Sign-IO, le machine learning au service des locuteurs de la langue des signes

Roy Allela, jeune inventeur de 25 ans, a mis au point une technologie permettant aux sourds-muets de communiquer beaucoup plus facilement avec les personnes ne parlant pas la langue des signes. Cette invention est matérialisée par une paire de gants connectés permettant de convertir en temps réel les gestes de la langue des signes en sons audibles. Ce prototype constitue donc une belle avancée dans l’inclusion sociale des malentendants.

Origines et ambitions

Ce jeune inventeur kényan, diplômé en technologie et instrumentation des microprocesseurs de l’université de Nairobi et travaillant pour Intel, a été inspiré par sa jeune nièce sourde de 6 ans. Les difficultés rencontrées par sa famille et lui-même pour communiquer avec elle lui ont donné l’idée de cette invention à la portée mondiale. En effet, les malentendants et locuteurs de la langue des signes représentent quelque 360 millions de personnes dans le monde.

Selon Roy Allela : « Ces gants ont pour objectif de combattre la stigmatisation associée à la surdité et à un trouble de la parole. » Il semble pour l’instant axer ses efforts sur les enfants sourds : ils sont plus de 34 millions dans le monde.
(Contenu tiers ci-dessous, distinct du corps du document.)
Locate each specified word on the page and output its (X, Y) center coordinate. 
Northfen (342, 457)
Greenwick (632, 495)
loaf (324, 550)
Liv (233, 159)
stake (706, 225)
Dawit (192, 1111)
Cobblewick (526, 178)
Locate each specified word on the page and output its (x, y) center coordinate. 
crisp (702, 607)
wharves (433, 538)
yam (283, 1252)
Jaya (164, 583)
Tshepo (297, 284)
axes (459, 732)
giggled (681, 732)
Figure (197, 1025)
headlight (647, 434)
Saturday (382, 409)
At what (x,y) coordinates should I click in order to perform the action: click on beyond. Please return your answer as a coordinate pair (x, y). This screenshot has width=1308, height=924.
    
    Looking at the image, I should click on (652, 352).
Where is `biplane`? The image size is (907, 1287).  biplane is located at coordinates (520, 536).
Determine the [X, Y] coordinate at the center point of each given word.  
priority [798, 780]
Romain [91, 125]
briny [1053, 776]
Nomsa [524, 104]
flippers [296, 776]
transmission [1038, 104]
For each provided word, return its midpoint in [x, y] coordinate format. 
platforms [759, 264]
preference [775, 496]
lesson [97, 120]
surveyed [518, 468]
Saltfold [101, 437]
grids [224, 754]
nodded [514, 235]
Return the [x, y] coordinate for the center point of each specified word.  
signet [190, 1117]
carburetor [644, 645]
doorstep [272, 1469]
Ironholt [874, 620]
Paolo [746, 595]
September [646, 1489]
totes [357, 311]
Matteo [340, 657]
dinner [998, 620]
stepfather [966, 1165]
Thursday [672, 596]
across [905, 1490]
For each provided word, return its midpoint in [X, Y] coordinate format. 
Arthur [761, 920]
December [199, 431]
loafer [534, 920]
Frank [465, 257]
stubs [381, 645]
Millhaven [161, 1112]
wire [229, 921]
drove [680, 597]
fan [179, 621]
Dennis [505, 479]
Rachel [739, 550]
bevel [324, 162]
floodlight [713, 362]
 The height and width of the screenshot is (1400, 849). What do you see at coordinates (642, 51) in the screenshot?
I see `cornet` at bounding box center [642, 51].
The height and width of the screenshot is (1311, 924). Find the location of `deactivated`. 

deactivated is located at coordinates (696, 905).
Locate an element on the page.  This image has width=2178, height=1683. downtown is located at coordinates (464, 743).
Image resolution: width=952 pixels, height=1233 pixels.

C’est pour cette raison qu’il veut donner l’opportunité de décider du style des gants : « Si les gants ont l’air cool, chaque enfant voudra savoir pourquoi vous les portez. » En effet, selon lui : « Le plus important est peut-être que les gants peuvent être définis dans le style souhaité par l’utilisateur, qu’il s’agisse d’un gant de princesse ou d’un gant Spider-Man. » Son premier objectif, avant de viser une diffusion planétaire, est de fournir une paire de gants à chaque enfant en ayant besoin dans les écoles spécialisées au Kenya.

Gants

Fonctionnement

Le fonctionnement de ce dispositif peut être résumé de la façon suivante :

  • connexion à un smartphone en Bluetooth et définition de la langue, du sexe et du ton de la voix sur l’application Android ;
  • des capteurs cousus à chaque doigt quantifient le pli des doigts et permettent de prédire le geste, la lettre qui est produite ;
  • transmission de ces données à l’application du smartphone sur laquelle elles sont converties en sons ;
  • pour plus de confort, il est possible de régler la vitesse de vocalisation. En effet, les locuteurs peuvent parler à des vitesses très différentes.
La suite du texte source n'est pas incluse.